Each line of the listing below, from the very first to the one that contains "Open View buyer", is to be retyped exactly as it stands.

##### Input data #####

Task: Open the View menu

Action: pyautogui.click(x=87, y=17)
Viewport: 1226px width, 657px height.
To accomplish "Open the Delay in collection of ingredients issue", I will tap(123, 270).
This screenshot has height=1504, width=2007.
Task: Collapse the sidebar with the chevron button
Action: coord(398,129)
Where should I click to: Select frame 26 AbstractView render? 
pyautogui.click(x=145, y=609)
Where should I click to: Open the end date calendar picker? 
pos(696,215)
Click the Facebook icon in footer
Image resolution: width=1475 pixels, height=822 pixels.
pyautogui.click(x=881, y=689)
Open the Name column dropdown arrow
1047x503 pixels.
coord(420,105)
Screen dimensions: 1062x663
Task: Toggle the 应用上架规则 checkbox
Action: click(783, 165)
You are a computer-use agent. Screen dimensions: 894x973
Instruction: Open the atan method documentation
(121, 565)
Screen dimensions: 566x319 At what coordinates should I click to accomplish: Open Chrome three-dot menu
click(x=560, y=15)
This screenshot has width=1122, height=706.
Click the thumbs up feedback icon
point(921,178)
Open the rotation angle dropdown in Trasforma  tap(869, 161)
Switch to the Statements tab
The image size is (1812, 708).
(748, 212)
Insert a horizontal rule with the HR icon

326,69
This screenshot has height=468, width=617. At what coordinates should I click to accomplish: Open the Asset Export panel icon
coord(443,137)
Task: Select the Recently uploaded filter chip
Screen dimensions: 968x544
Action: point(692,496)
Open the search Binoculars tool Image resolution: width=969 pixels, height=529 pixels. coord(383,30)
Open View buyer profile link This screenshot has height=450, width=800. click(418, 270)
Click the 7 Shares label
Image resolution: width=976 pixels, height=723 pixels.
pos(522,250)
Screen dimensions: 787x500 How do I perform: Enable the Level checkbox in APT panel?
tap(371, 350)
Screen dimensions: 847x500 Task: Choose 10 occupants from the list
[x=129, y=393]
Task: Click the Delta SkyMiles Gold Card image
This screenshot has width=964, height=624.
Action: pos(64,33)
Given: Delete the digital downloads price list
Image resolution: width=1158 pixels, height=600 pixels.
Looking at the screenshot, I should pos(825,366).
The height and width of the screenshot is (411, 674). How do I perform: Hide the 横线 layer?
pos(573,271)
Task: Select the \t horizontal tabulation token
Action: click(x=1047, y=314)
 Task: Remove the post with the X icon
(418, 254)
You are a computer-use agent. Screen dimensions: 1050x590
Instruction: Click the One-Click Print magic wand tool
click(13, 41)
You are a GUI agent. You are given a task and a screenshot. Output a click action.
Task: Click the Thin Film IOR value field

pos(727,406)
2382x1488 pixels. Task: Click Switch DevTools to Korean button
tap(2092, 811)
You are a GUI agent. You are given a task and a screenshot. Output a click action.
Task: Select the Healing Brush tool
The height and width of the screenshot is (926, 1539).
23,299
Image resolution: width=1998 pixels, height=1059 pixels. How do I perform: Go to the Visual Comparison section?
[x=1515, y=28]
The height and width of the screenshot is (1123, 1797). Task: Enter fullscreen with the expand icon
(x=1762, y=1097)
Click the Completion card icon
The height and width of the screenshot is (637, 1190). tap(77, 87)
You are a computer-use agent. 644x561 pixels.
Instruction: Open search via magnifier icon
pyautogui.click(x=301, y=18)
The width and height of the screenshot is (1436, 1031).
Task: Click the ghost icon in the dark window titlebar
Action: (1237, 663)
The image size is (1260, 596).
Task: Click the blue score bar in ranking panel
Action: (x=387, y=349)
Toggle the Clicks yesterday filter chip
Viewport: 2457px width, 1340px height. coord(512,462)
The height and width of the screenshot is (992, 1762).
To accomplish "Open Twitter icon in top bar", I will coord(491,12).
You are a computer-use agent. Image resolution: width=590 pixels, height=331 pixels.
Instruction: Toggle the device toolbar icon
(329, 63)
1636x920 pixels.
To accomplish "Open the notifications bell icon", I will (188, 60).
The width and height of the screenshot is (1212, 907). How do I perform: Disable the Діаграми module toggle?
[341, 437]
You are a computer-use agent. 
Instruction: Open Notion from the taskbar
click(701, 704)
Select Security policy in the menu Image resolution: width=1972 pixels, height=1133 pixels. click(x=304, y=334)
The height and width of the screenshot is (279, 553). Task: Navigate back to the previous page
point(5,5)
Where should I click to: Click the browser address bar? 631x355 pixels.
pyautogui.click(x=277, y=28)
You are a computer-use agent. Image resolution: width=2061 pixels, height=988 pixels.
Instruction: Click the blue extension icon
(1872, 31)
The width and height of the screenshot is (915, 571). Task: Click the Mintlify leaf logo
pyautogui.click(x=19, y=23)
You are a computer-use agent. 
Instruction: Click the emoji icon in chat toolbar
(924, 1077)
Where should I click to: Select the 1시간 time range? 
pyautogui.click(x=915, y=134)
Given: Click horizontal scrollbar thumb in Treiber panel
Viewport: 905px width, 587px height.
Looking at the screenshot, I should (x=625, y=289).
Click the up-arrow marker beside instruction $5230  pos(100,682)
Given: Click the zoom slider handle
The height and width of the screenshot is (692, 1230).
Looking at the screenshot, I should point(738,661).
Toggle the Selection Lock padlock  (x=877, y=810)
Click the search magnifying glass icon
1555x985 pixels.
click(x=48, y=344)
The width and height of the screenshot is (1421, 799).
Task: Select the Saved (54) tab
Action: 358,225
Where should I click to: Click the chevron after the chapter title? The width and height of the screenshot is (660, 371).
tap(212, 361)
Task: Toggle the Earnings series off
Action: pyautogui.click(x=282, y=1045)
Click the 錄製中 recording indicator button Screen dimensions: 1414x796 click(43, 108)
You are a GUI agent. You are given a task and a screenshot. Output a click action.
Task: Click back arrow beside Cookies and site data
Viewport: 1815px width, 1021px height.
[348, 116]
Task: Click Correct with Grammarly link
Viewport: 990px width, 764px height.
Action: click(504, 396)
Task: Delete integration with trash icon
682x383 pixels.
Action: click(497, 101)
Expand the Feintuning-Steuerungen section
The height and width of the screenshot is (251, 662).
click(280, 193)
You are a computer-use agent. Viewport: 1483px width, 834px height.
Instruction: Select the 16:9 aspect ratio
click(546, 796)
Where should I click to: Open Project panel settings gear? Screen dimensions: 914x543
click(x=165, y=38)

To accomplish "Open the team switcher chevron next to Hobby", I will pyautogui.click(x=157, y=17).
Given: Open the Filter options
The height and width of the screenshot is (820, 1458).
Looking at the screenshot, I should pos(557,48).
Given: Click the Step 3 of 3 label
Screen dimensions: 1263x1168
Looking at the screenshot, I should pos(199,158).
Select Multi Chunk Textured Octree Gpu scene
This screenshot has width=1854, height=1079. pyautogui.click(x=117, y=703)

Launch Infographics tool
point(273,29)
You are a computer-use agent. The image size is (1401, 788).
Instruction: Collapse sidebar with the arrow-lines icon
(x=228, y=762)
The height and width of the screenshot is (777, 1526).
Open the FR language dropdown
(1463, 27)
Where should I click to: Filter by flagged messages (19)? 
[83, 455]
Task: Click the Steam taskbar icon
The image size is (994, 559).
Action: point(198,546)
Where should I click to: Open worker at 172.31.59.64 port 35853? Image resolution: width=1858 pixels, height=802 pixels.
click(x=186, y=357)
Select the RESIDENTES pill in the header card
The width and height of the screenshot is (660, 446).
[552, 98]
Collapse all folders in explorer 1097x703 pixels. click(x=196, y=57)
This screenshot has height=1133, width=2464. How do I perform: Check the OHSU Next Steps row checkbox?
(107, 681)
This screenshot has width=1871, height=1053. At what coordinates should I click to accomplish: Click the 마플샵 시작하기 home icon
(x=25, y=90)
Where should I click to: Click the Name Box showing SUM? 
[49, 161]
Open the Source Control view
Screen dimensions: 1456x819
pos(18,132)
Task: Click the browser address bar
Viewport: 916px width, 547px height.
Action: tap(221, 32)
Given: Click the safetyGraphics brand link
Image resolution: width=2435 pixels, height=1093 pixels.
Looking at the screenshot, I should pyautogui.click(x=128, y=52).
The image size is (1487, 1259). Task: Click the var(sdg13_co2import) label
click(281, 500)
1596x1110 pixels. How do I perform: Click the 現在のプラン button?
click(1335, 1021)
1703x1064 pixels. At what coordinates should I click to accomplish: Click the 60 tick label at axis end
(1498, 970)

#####

Result:
Task: Open the View menu

Action: pyautogui.click(x=87, y=17)
Viewport: 1226px width, 657px height.
To accomplish "Open the Delay in collection of ingredients issue", I will tap(123, 270).
This screenshot has height=1504, width=2007.
Task: Collapse the sidebar with the chevron button
Action: coord(398,129)
Where should I click to: Select frame 26 AbstractView render? 
pyautogui.click(x=145, y=609)
Where should I click to: Open the end date calendar picker? 
pos(696,215)
Click the Facebook icon in footer
Image resolution: width=1475 pixels, height=822 pixels.
pyautogui.click(x=881, y=689)
Open the Name column dropdown arrow
1047x503 pixels.
coord(420,105)
Screen dimensions: 1062x663
Task: Toggle the 应用上架规则 checkbox
Action: click(783, 165)
You are a computer-use agent. Screen dimensions: 894x973
Instruction: Open the atan method documentation
(121, 565)
Screen dimensions: 566x319 At what coordinates should I click to accomplish: Open Chrome three-dot menu
click(x=560, y=15)
This screenshot has width=1122, height=706.
Click the thumbs up feedback icon
point(921,178)
Open the rotation angle dropdown in Trasforma  tap(869, 161)
Switch to the Statements tab
The image size is (1812, 708).
(748, 212)
Insert a horizontal rule with the HR icon

326,69
This screenshot has height=468, width=617. At what coordinates should I click to accomplish: Open the Asset Export panel icon
coord(443,137)
Task: Select the Recently uploaded filter chip
Screen dimensions: 968x544
Action: point(692,496)
Open the search Binoculars tool Image resolution: width=969 pixels, height=529 pixels. coord(383,30)
Open View buyer profile link This screenshot has height=450, width=800. click(418, 270)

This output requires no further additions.